LAB ferment sugars yielding mainly lactic acid to produce the energy necessary for their metabolism. Interestingly, LAB consist of diverse species belong to different genera including Lactobacillus (recently reclassified in to 25 genera such as Lactiplantibacillus, Lacticaseibacillus, Limosilactobacillus, etc.), Leuconostoc, Pediococcus etc. Although fermentation ability is a common feature of these bacteria, they are broadly divided into two major groups of fermenters namely, homofermentative and heterofermentative bacteria. The sole by-product of homofermentation is considered to be lactic acid while heterofermentation yields several by-products such as lactic acid, carbon dioxide (CO2), ethanol and/or acetic acid (Kim et al. 2022). Theoretically, the homofermenters produce 2 moles of lactic acid per 1 mol of glucose while heterofermenters produce less (1 mol) lactic acid per 1 mol of glucose (Kim et al. 2022). Therefore, it is indicative that these differences in fermentation metabolism may attribute to differences in organic acids and their quantities produced by the LAB in the current study. Interestingly, the six LAB were belonged to different fermentation groups. P. pentosaceus is considered more a homofermenter while the rest are obligate (L. reuteri) and facultative (L. plantarum, L. casei. L. rhamnosus and L. mesenteroides) heterofermenters. Therefore, another possibility that these strains displayed different degree of inhibition at the same pH, may be because of other metabolites produced such as ethanol or carbon dioxide production along with the organic acids.

Moreover, different strains from the same LAB species that were used in the current study, are known to produce bacteriocins such as Plantaricin which is produced by L. plantarum (Gong et al. 2010; Kumar et al. 2016), Pediocin by P. pentosaceus (Khorshidian et al. 2021), Caseicin by L. casei (Rammelsberg et al. 1990), Rhamnocin by L. rhamnosus (Jeong and Moon 2015), Mesenterocin from L. mesenteroides (Daba et al. 1991) etc. It is also important to highlight that certain LAB produce bacteriocins which lose their antimicrobial activity in neutral or alkaline pH conditions (Peng et al. 2023). Moreover, Keersmaecker et al. (2006) observed a non-proteinaceous broad spectrum antimicrobial compound which is synthesized by a L. rhamnosus strain and active under lower pH as mediated by accumulation of lactic acid. Therefore, apart from specific fermentation metabolites produced, it is also possible that these LAB displayed different degrees of inhibition due to the production of other proteinaceous or non-proteinaceous antimicrobial compounds which are only active under lower pH. Nevertheless, this theory must be confirmed by further investigation.

In the co-culture, not a single Salmonella colony forming unit (CFU) was observed at 24 h while considerable numbers of Salmonella were present after 10 h incubation. Nevertheless, the pH of both time points was similar. Thus, we suggest that although the pH was similar at both time points (by production of organic acids) it might take some time for the organic acids to diffuse into pathogenic cells, and interfere with the metabolic functions of Salmonella to completely eradicate them from the co-culture. However, another consideration is that these LABs produce a strong antimicrobial metabolite which can eradicate Salmonella, later in their exponential growth which might be activated at a lower pH as previously observed by Keersmaecker et al. (2006).

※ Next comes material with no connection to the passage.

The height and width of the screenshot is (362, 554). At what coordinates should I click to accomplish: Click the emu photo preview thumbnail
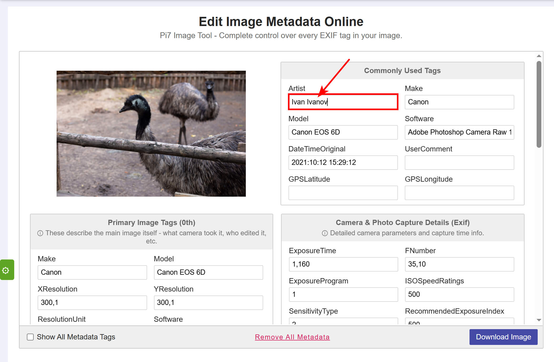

Moreover, the co-aggregation ability of a probiotic with a pathogen, is a good indication of in-vivo inhibition of pathogen colonization in the GIT. If a probiotic is able to co-aggregate with a pathogen, it is an advantage for the probiotic to release the antimicrobial compounds at a close proximity to these pathogenic bacteria preventing their colonization in the gut (Tuo et al. 2013). Therefore, L. mesenteroides, from our results displays the most promise to combat Salmonella Typhimuriumcolonization in the GIT of broiler chickens.

Conclusion

Among the different strains of different genera belonging to lactic acid bacteria studied, Leuconostoc mesenteroides displayed the most significant overall anti-pathogenic properties against all the food borne pathogens used suggesting its potential for in-vivo applications to combat foodborne pathogens in broiler chickens.